The fact that 738 of OpenAI’s 770 employees threatened to leave the company if Altman did not return speaks volumes about his popularity among his subordinates. They believe he has an unwavering determination in his goal, which is also his personal obsession: to develop a general artificial intelligence (one that will equal or surpass human intelligence). He believes he can accomplish that mission at OpenAI.

“Sam is extremely good at becoming powerful,” was how Paul Graham, co-founder of Y Combinator and one of Silicon Valley’s leading figures, described him. “No one in the world is better than Sam at dealing with this kind of situation,” he tweeted on Sunday, when neither his move to Microsoft nor his return to OpenAI had yet been announced.

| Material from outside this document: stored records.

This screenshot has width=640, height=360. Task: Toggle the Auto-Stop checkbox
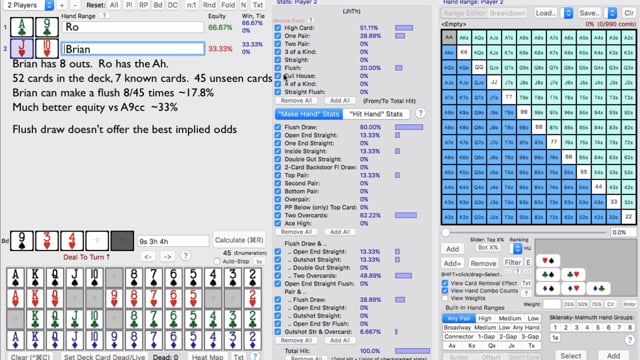[x=217, y=261]
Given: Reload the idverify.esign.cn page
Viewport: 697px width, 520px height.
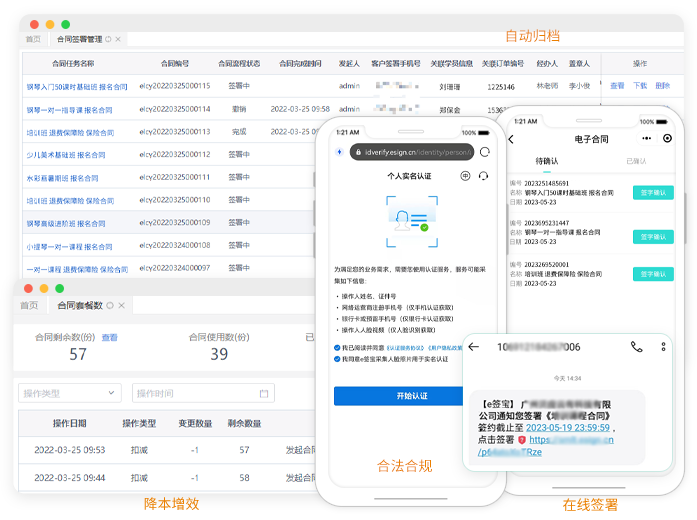Looking at the screenshot, I should 486,152.
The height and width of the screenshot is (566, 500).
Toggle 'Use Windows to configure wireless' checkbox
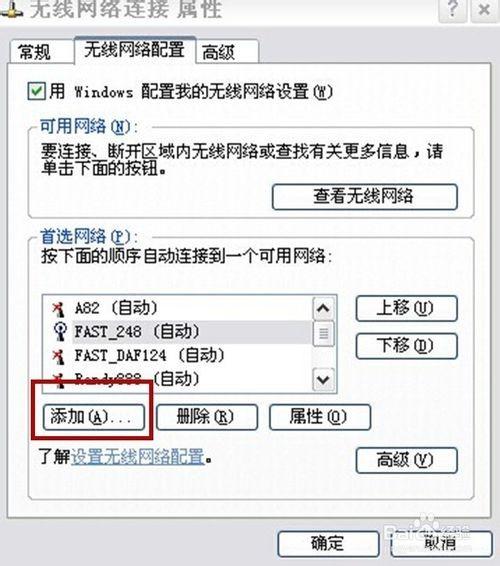[x=36, y=91]
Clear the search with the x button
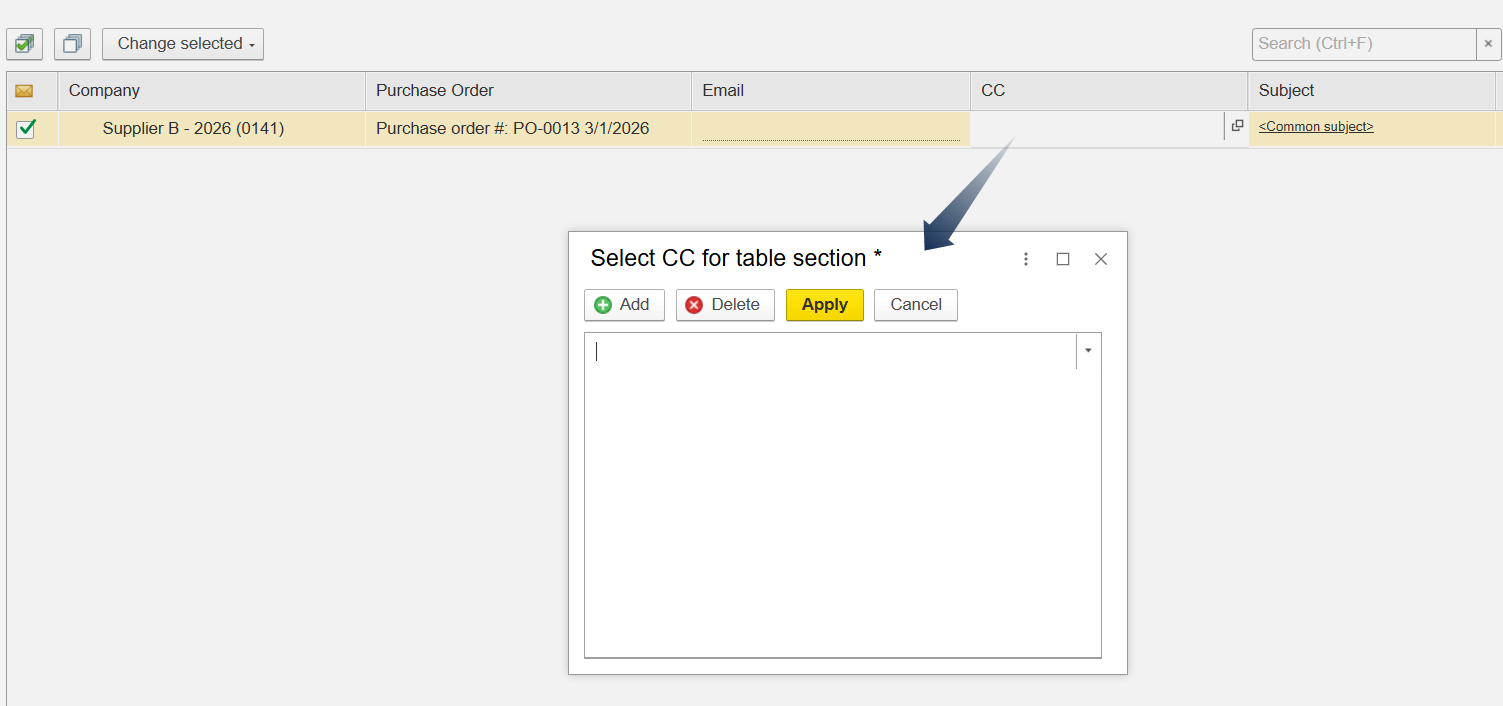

His faith in the young man remains intact, since in 2008 he wrote in his blog: “You could parachute him into an island full of cannibals and come back in five years and he’d be the king.”

Sam Altman y Pedro Sánchez
Prime Minister Pedro Sánchez and OpenAI CEO Sam Altman during a meeting at La Moncloa on May 22.

Altman likes to be in control. And, as his former collaborators tell The Washington Post, he tends to put his personal interests ahead of those of the organization. This was the case with Y Combinator, which he used as a platform to learn about startups in which to invest with a fund that he and his brother manage. That tendency to serve his own interests may have been the catalyst for his mentor Graham’s decision to fire him from Y Combinator after handing over the controls of the incubator to him for five years when Altman was still in his twenties.

Fully aware of the status he has acquired in recent times, a few months ago Altman embarked on a tour with government leaders, including Spanish Prime Minister Pedro Sanchez and his French counterpart Macron, to warn of the dangers of AI. He attended the meeting organized by the White House with top tech names to discuss the state of AI and has launched his own open letter warning of the dangers. “My worst fear is that we, the technology industry, cause significant harm to the world. If this technology goes wrong, it can go quite wrong,” he said on Capitol Hill at a hearing on AI.

However, OpenAI is still in the race to lead this technological revolution, which is poised to make significant breakthroughs in the coming years. There might be many top executives in Silicon Valley, but only a few make it into the pantheon. Gates made computers a consumer item. Jobs ushered in the era of smartphones; Zuckerberg did the same for social networking. Will Altman prevail as the pioneer of AI?